Thomas L. McKenney

Thomas Loraine McKenney (21 March 1785 19 February 1859) was a United States official who served as Superintendent of Indian Affairs from 18241830.

Thomas Loraine McKenney.

McKenny was born on March 21, 1785, in Hopewell, Maryland. He was the oldest of five boys, and was raised and received his education at Chestertown, Maryland. McKenney was a Quaker, which influenced his approach to interactions with Native Americans.[1]

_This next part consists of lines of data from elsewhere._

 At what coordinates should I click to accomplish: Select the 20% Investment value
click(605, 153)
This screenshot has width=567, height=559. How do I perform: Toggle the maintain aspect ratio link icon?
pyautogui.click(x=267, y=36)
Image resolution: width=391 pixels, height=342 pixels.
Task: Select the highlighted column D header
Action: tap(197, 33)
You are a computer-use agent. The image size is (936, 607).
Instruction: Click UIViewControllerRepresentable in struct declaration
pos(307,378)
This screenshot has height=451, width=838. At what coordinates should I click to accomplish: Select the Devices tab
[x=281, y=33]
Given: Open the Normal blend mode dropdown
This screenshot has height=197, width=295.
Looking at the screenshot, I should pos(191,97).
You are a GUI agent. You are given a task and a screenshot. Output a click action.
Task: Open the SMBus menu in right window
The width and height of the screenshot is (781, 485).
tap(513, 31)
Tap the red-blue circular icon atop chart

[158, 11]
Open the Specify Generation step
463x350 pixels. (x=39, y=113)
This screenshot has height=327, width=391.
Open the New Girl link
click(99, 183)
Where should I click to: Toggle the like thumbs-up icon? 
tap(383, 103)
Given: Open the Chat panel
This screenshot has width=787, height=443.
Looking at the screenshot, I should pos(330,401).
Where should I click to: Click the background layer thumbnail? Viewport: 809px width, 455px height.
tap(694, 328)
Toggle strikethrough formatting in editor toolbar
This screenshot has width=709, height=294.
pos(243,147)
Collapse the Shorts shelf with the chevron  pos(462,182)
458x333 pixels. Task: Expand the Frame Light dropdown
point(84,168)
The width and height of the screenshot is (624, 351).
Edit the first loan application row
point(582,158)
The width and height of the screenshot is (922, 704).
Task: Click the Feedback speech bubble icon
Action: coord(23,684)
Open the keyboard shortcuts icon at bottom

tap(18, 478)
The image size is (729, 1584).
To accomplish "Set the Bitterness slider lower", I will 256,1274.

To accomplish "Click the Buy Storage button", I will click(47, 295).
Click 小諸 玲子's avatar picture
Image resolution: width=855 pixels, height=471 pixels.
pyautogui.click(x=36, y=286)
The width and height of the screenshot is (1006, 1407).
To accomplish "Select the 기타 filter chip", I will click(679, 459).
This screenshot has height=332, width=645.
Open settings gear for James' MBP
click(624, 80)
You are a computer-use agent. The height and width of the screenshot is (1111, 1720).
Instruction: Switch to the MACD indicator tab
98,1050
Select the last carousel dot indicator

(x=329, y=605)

After the abolition of the U.S. Indian Trade program in 1822, then Secretary of War John C. Calhoun created a position without legislation within the War Department entitled Superintendent of Indian Affairs (this later became part of the Bureau of Indian Affairs). McKenney was appointed to this position, and held it from 1824-1830. McKenney was an advocate of the American Indian “civilization” program, becoming an avid promoter of Indian removal west of the Mississippi River. President Andrew Jackson dismissed McKenney from his position in 1830 when Jackson disagreed with his opinion that “the Indian was, in his intellectual and moral structure, our equal.”

He wrote the two volume work, History of the Indian Tribes of North America, With Biographical Sketches and Anecdotes of the Principal Chiefs.[2]

McKenney died in New York City in February 1859.

References

  • McKenney, Thomas L. Memoirs, Official and Personal: Thomas L. McKenney. [1846] With Introduction by Herman J. Viola. Lincoln: University of Nebraska Press, 1973.
  • Viola, Herman J. Thomas L. McKenney: Architect of America’s Early Indian Policy: 1816-1830. Chicago: The Swallow Press Inc., Sage Books. 1974.